Since 2008, the Fed has loaded up on all sorts of “toxic debt”, including Fannie & Freddie (MBS), FHA, US Treasuries ($900B) and many more. Newly issued US debt ($2T annual deficit) is being purchased/monetized by the Fed and those holdings along with all the previously mentioned toxins are now backed by the US Treasury.
As of October 20, 2010 the Fed’s balance sheet exceeded $2.3 trillion ($832b in Treasury debt). What's the Fed's plan to manage this liability in the event of a dollar collapse? Suffices to say, the US citizen is now the largest debtor in the history of the world.
Who’s Holding the Bag?
The Bernanke recently stated publically that:
“Under a scenario in which short-term interest rates rise very significantly, it’s possible that there might come a period where we don’t remit anything to the Treasury for a couple of years. That would be I think a worst-case scenario.”You need to understand that all of the Treasuries purchased by the Fed will soon be ‘under-water’ which would result in the Fed being insolvent. This new twist allows the Fed to pass losses to the Treasury via interest payments (or lack of) on the US Treasury Bonds (i.e., paid by the US citizens).
In simple terms, the US citizens are now the holders (back-stop) for the massive amounts of debt, debt that CANNOT be paid under any circumstance. That means the next insolvency crisis, which is a certainty, will be one of a sovereign nature. This fact changes significantly how the markets will react.
What Ignites the Next Blaze?
The potential list is long, so I’ll mention only a few. All of these things could happen in the next couple years, the first of which will start a fire the likes of which we’ve never witnessed. It could be US municipal defaults, policy shifts from the Chinese, a EU crisis, or an expanded war in the Middle East. I could go into detail about the crisis-solution agenda, but I’ll leave that for another day.
The US Market
QE2 is set to expire in June 2011 and The US Congress will need to address the debt ceiling by March. Expect the debt ceiling to be revised up in the near future and QE3 will probably be masked under a different name, but make no mistake, it’ll be money printing all the same. My understanding is that the banking system intends to continue increasing credit/debt throughout the world.
Through the next month or two (through Feb) we’ll likely see a continued rise in commodities and US equities. Picking a line in the sand is tricky business though, so making preparations now is prudent.
As food and energy prices rise, nations will feel the sting of money printing (already happening). This will only increase the number of civil protests (RIOTS). Developing nations will feel the brunt of higher inflation, which will lead to various measures to control price increases (e.g., Russia’s recent announcement of food controls or COMEX margin hikes). The increased costs of commodities will be a drag on the world’s economy as well as the attempted policies to control the rise. As a result, I expect significant volatility throughout 2011.
The global slowdown will lead to a drop in US markets by the middle of the year, giving the Fed impetus for more money printing.
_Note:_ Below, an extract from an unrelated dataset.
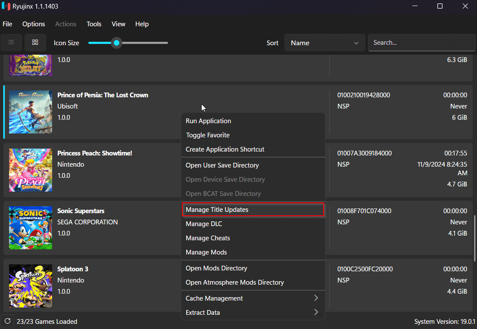Click the Search input field
The image size is (477, 329).
click(x=421, y=43)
For anyone still expecting a return to ‘normal’, 2011 will be a wake-up call.
Beyond 2011
Similar to the “Choose-Your-Own-Ending” books (remember those?), the Fed has gone too far down the easing path to save the USD as it exists today. In the short-term, the USD is still being managed by the Fed, but this is only a temporary mirage. For the sake of this article, let’s assume they try (though highly unlikely) to restore confidence in the USD. The Fed could allow the bad debt to default (written off). As defaults rage the USD would skyrocket, due to massive liquidations and to a lesser extent, the safety trade. However, as a result of massive defaults, US banks would immediately be unable to honor deposits. Of course, the government could "back stop"/guarantee all the banks, but then we’re back into easing which puts the currency at risk.
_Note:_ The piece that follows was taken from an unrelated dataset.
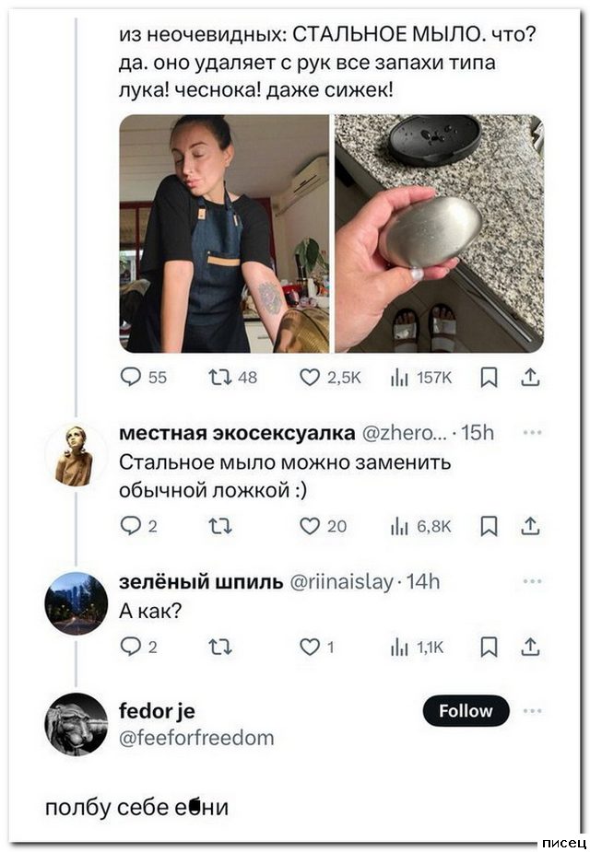Like the reply about обычной ложкой
This screenshot has width=590, height=852.
click(x=311, y=526)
In addition to the banking collapse, The Fed and US Treasury (as the Fed’s back-stop) would default. Since this would be a sovereign default, and the USD is stock of that sovereign entity, the USD would collapse. There is one possibility in reviving the USD, albeit under a new/old system. That new system would require a huge revaluation in US gold holdings to be used as backing for the new USD. Jim Rickards has done some good work on the process and price of gold to make it a reality. Whether this happens or not remains to be seen.
As we work through this crisis, there will be a combination of defaults and austerity. Pensions will be slashed, state assets will be sold to the highest bidder (at massively undervalued prices), while new and existing taxes are imposed on the citizenry. Government services will be slashed and newly privatized assets will increase all types of expenses -- things like water, energy and transportation. See the IMF blueprint for how this works, or ask an Argentine.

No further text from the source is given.